START EXERCISE DATA

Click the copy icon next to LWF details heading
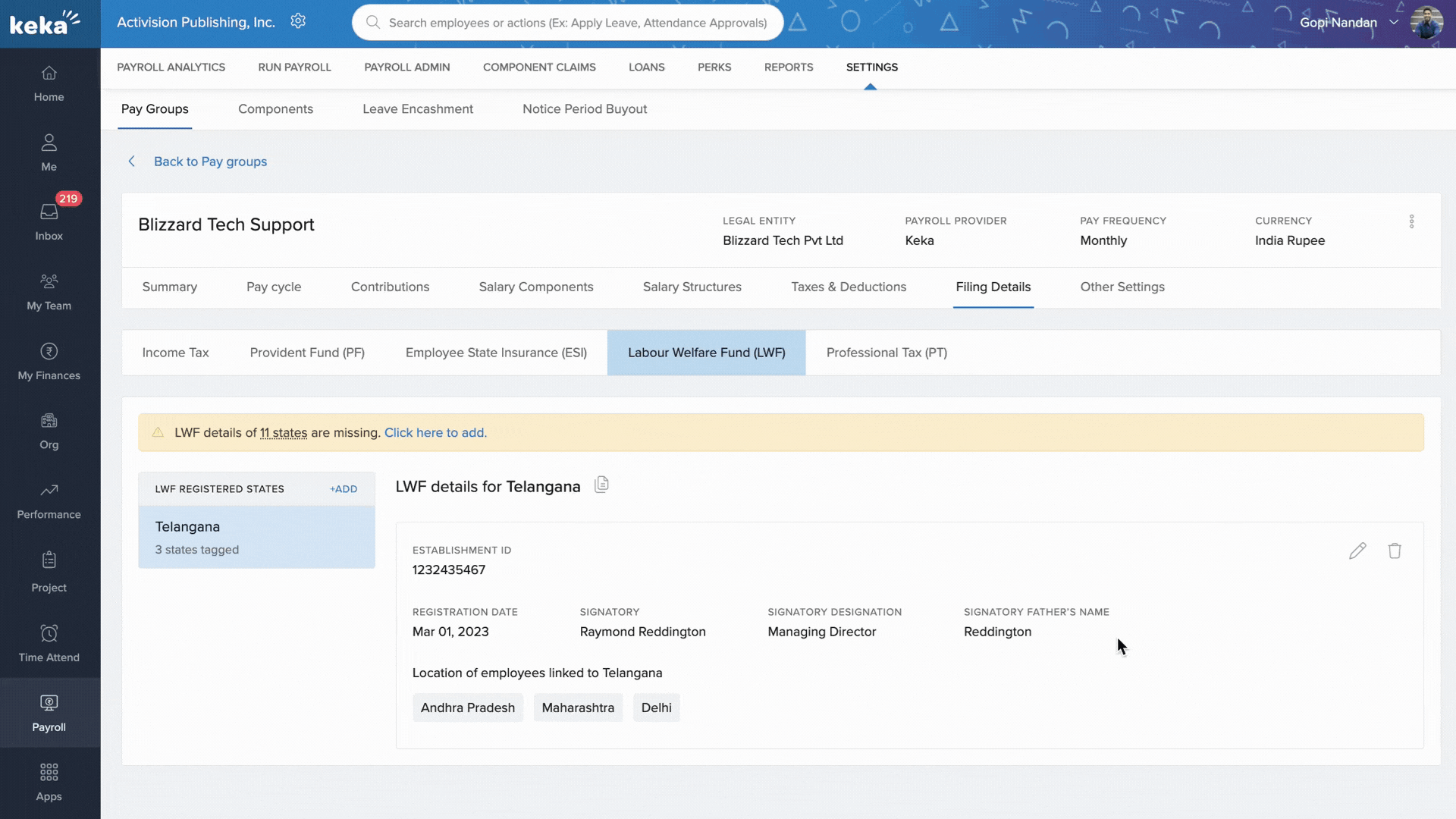The image size is (1456, 819). [x=601, y=485]
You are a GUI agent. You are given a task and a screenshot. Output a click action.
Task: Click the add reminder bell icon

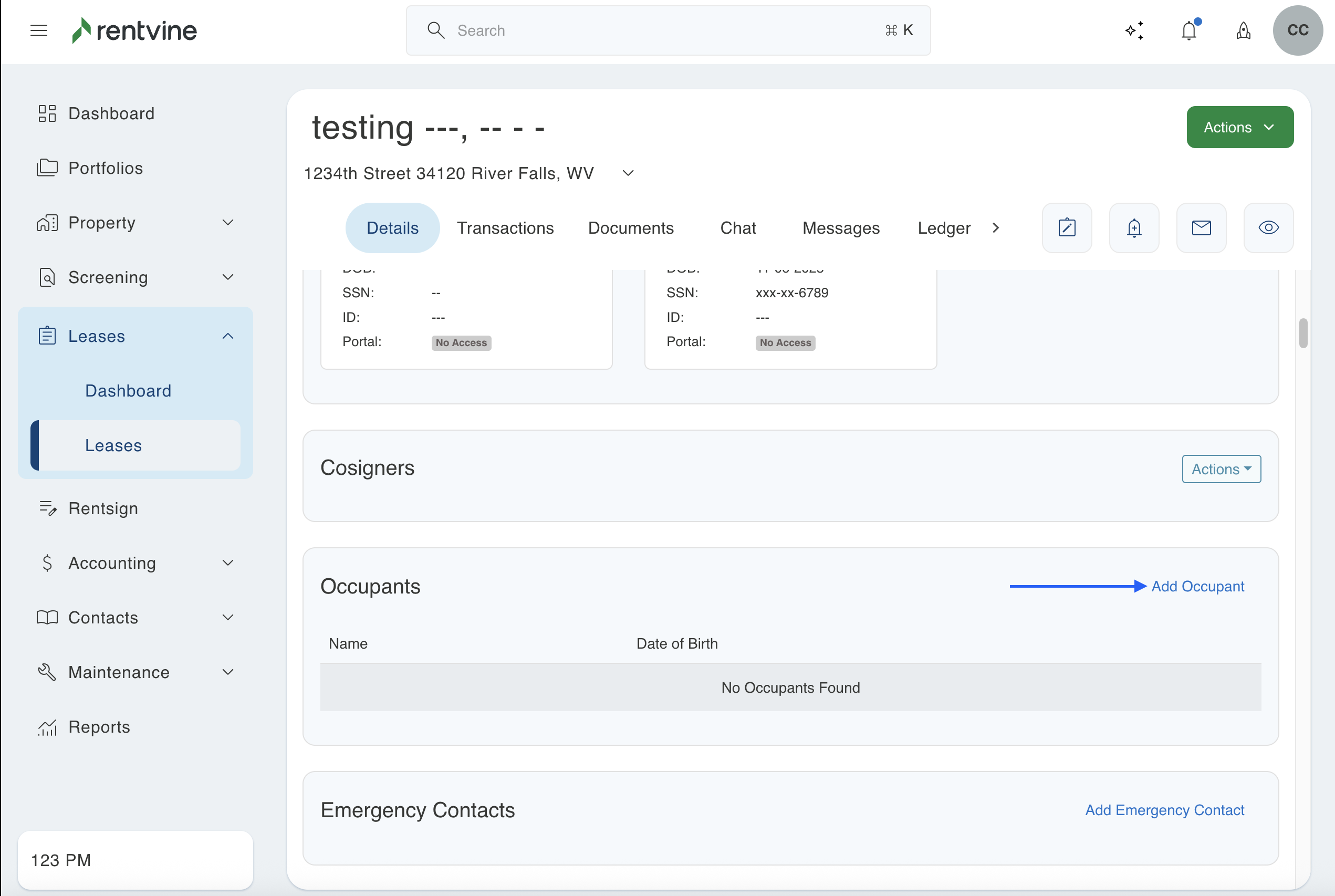tap(1134, 228)
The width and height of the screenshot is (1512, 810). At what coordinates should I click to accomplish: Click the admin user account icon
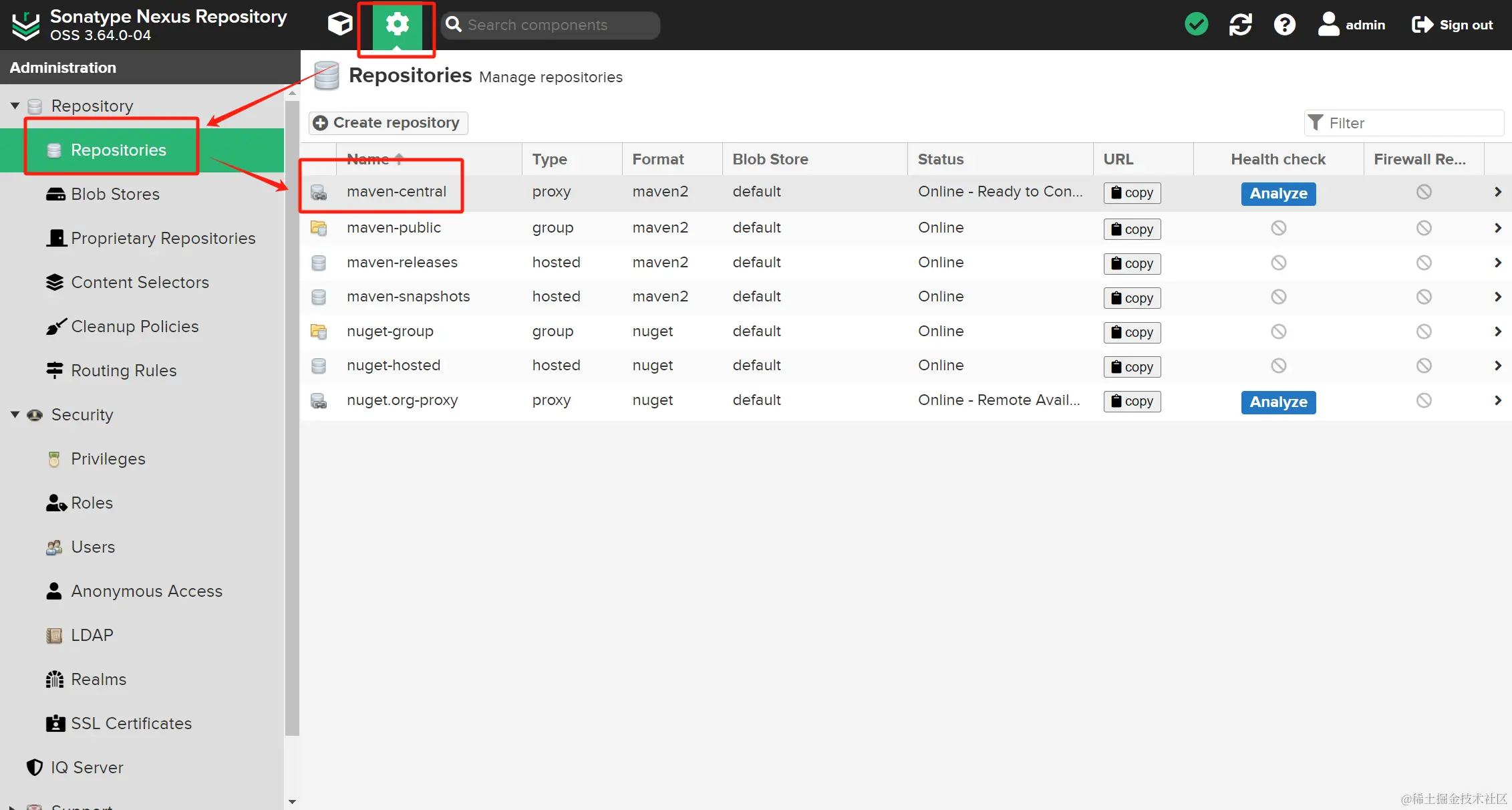pos(1328,25)
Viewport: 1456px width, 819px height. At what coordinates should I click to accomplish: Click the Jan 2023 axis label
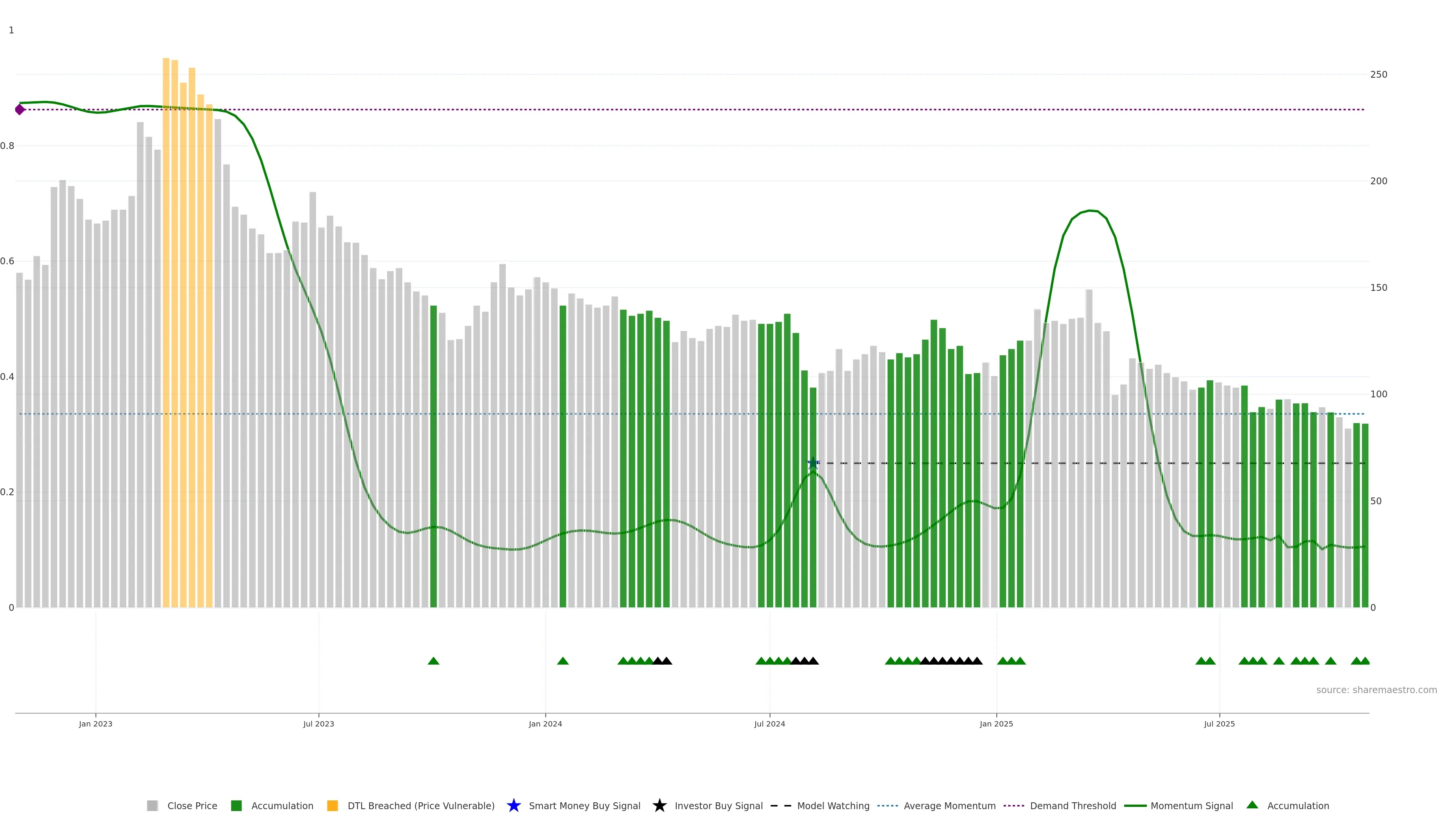[x=96, y=723]
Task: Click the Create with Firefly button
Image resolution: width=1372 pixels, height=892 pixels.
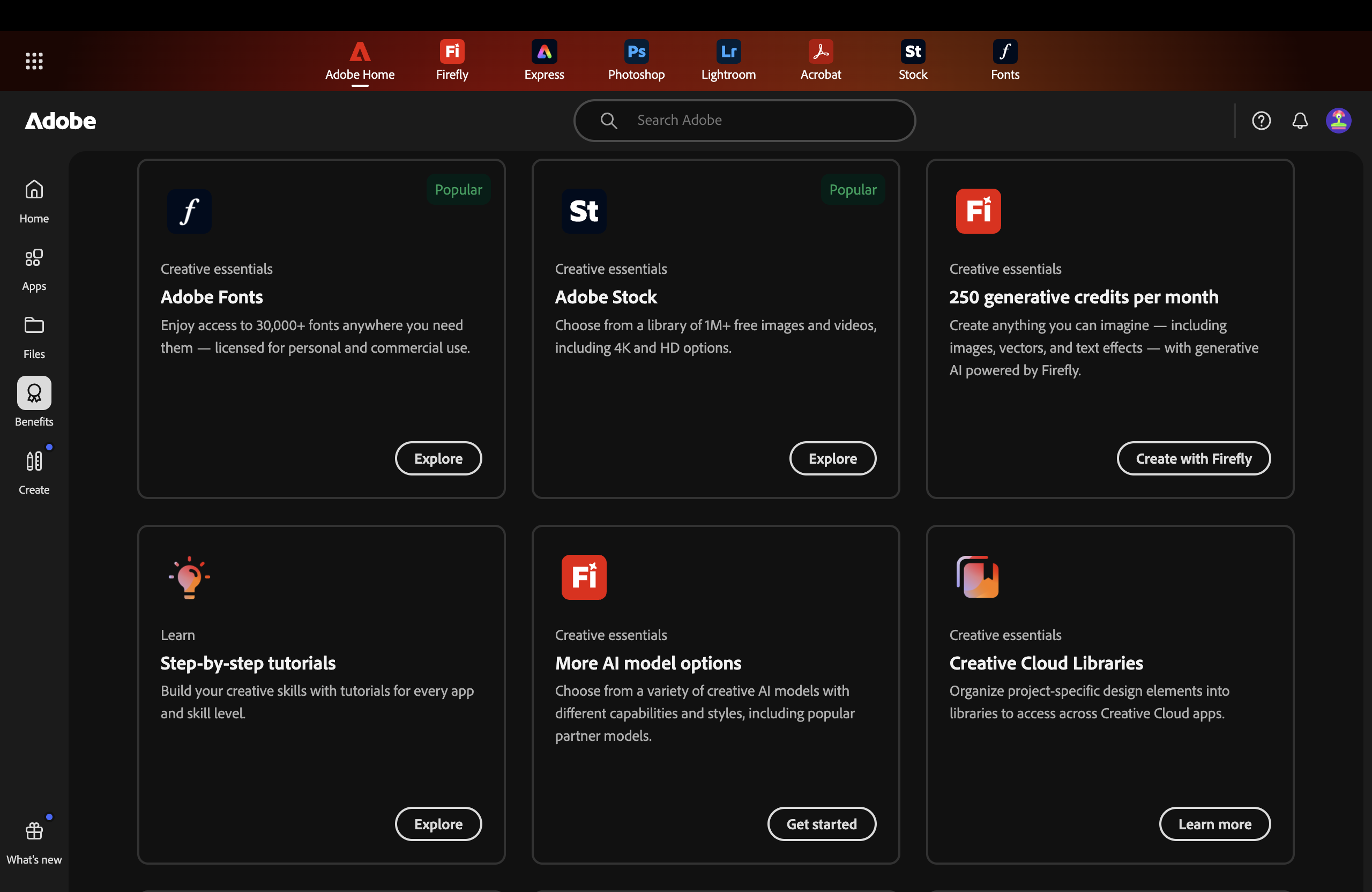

END EXERCISE DATA

A word-for-word transcript of the entries above is needed, with pictures removed.

Click the copy icon next to LWF details heading
The image size is (1456, 819). [x=601, y=485]
You are a GUI agent. You are given a task and a screenshot. Output a click action.
Task: Click the add reminder bell icon

tap(1134, 228)
The width and height of the screenshot is (1512, 810). At what coordinates should I click to accomplish: Click the admin user account icon
pos(1328,25)
Viewport: 1456px width, 819px height. At what coordinates should I click to accomplish: Click the Jan 2023 axis label
[x=96, y=723]
Task: Click the Create with Firefly button
Image resolution: width=1372 pixels, height=892 pixels.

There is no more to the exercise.